Understand the Performance Summery dashboard

The Performance Summery dashboard contains three views:

  • Timeline: a Gantt chart displaying event start time and duration.
  • Events sorted by time: a bar chart showing event duration by type.
  • Query text: It optionally appears when clicking-on an executing query event in the bar chart.

Time line Gantt chart

The uppermost view in a performance recording dashboard shows the events that occurred during the recording, arranged chronologically from left to right. The bottom axis shows elapsed time since Tableau started, in seconds.

In the Timeline view, the WorkbookDashboard, and Worksheet columns identify the context for the events. The Event column identifies the nature of the event, and the final column show each event’s duration and how it compares chronologically to other recorded events.

The events sorted by time

This section of the workbook shows the duration of recorded events in descending order. This is useful for observing the execution time of each event that occurs during the performance recording. This will help you identify any lengthy events that may be the cause of performance problems.
Events with longer durations can help you identify where to look first if you want to speed up your workbook.
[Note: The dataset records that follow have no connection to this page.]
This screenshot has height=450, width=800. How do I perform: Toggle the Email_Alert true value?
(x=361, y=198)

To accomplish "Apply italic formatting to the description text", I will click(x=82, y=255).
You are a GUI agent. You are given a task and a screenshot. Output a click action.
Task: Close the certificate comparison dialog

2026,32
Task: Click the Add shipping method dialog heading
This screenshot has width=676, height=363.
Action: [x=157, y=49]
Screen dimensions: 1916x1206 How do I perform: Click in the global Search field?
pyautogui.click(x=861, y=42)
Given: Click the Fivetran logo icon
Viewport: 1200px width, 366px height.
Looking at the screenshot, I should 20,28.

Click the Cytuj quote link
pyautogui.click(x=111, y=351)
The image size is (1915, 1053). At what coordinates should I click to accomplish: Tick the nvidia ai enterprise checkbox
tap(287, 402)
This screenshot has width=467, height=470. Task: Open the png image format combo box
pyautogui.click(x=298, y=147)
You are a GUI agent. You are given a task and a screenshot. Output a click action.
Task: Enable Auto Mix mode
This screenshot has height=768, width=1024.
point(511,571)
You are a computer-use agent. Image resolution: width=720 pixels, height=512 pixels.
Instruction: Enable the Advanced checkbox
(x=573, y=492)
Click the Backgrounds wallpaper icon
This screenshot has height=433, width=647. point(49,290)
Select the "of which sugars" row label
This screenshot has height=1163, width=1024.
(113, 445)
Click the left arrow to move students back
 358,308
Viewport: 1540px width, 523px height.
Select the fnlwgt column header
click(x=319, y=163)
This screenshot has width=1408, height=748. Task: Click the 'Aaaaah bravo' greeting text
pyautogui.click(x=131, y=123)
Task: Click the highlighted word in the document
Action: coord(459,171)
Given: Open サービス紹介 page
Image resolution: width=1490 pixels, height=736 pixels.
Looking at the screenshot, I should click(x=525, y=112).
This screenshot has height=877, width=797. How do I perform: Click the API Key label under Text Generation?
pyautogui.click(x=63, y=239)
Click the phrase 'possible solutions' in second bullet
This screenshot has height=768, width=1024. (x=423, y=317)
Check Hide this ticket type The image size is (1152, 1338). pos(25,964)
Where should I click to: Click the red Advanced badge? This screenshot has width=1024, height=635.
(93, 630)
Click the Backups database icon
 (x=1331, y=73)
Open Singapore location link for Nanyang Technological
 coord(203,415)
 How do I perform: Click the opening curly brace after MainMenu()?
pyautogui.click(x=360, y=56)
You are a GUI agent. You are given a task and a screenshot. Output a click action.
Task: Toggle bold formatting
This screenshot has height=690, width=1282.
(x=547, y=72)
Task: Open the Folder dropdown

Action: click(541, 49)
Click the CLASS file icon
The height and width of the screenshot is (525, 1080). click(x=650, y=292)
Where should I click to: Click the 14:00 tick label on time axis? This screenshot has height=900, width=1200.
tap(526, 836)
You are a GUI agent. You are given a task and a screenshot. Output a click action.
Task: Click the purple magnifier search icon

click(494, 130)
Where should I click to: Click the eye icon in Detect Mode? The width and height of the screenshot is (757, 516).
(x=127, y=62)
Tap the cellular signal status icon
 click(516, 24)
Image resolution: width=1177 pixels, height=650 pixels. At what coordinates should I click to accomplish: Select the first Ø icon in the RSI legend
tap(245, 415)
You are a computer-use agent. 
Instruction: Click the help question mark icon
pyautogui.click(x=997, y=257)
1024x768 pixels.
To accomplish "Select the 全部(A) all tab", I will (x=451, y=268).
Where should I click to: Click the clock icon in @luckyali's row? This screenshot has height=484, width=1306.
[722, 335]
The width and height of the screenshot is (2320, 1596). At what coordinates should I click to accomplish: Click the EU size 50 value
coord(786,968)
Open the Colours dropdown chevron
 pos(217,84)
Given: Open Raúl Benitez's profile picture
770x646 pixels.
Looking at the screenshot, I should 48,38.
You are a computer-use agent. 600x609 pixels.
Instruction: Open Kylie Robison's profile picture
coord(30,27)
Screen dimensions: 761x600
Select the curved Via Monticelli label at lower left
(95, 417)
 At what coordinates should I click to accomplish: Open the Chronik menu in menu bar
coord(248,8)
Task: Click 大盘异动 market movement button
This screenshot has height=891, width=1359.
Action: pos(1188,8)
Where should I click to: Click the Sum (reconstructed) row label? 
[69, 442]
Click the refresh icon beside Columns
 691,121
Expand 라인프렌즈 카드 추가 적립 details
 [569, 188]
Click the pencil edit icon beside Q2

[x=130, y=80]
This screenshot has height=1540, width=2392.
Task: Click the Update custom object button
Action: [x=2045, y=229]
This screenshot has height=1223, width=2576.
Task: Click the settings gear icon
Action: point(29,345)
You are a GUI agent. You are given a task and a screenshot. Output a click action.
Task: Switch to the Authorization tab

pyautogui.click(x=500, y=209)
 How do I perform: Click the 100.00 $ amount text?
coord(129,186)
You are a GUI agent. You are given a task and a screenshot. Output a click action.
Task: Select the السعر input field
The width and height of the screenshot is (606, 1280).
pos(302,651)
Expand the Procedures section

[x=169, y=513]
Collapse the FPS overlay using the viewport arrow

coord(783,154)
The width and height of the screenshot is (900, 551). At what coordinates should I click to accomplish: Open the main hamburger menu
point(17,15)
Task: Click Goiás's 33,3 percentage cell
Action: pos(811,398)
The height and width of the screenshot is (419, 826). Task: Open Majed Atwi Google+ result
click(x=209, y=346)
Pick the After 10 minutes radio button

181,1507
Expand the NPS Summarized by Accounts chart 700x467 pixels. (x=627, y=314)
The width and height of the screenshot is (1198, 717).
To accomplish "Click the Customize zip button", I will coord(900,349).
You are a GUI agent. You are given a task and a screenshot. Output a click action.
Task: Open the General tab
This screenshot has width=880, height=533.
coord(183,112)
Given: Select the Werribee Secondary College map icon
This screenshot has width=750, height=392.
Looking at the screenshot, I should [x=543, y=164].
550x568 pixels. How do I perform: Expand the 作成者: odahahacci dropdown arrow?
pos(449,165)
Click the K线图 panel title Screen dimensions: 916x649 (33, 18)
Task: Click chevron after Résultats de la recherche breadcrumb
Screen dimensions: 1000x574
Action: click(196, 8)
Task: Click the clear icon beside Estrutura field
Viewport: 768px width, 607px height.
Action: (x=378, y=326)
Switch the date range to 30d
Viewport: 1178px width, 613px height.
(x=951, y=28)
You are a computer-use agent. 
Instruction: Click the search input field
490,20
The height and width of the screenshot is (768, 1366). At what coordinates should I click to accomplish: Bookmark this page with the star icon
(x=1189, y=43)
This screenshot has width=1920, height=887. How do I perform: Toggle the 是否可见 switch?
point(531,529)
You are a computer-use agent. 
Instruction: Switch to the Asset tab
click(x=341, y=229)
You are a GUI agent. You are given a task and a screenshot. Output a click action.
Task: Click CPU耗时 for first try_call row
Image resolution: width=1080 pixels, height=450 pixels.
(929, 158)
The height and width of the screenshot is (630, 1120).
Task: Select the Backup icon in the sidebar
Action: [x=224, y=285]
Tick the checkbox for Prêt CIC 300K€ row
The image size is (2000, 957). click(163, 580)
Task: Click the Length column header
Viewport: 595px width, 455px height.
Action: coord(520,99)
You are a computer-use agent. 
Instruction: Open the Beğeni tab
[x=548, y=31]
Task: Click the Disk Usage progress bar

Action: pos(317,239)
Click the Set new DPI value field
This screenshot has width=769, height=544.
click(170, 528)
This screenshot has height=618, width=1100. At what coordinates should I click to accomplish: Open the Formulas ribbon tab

Different colors indicate different types of events. The range of events that can be recorded is:

  • Computing layouts: If layouts are taking too long, consider simplifying your workbook.
  • Connecting to a data source: Slow connections could be due to network issues or issues with the database server.
  • Executing query: If queries are taking too long, consult your database server’s documentation.
  • Generating extract: To speed up extract generation, consider only importing some data from the original data source. For example, you can filter on specific data fields, or create a sample based on a specified number of rows or percentage of the data.
  • Geocoding: To speed up geocoding performance, try using less data or filtering out data.
  • Blending data: To speed up data blending, try using less data or filtering out data.
  • Server rendering: You can speed up server, rendering by running additional VizQL Server processes on additional machines.

Query text

Alternatively, the workbook also displays the query text for any specific event that you want to examine in detail. You can access the detail by clicking on any of the green executing query events in the bar chart. This is a handy feature which allows you to review any query text that may be of interest without having to leave the tableau performance summary dashboard.

If you click on an Executing Query event in either the Timeline or Events section of a performance recording dashboard, the text for that query is displayed in the Query section.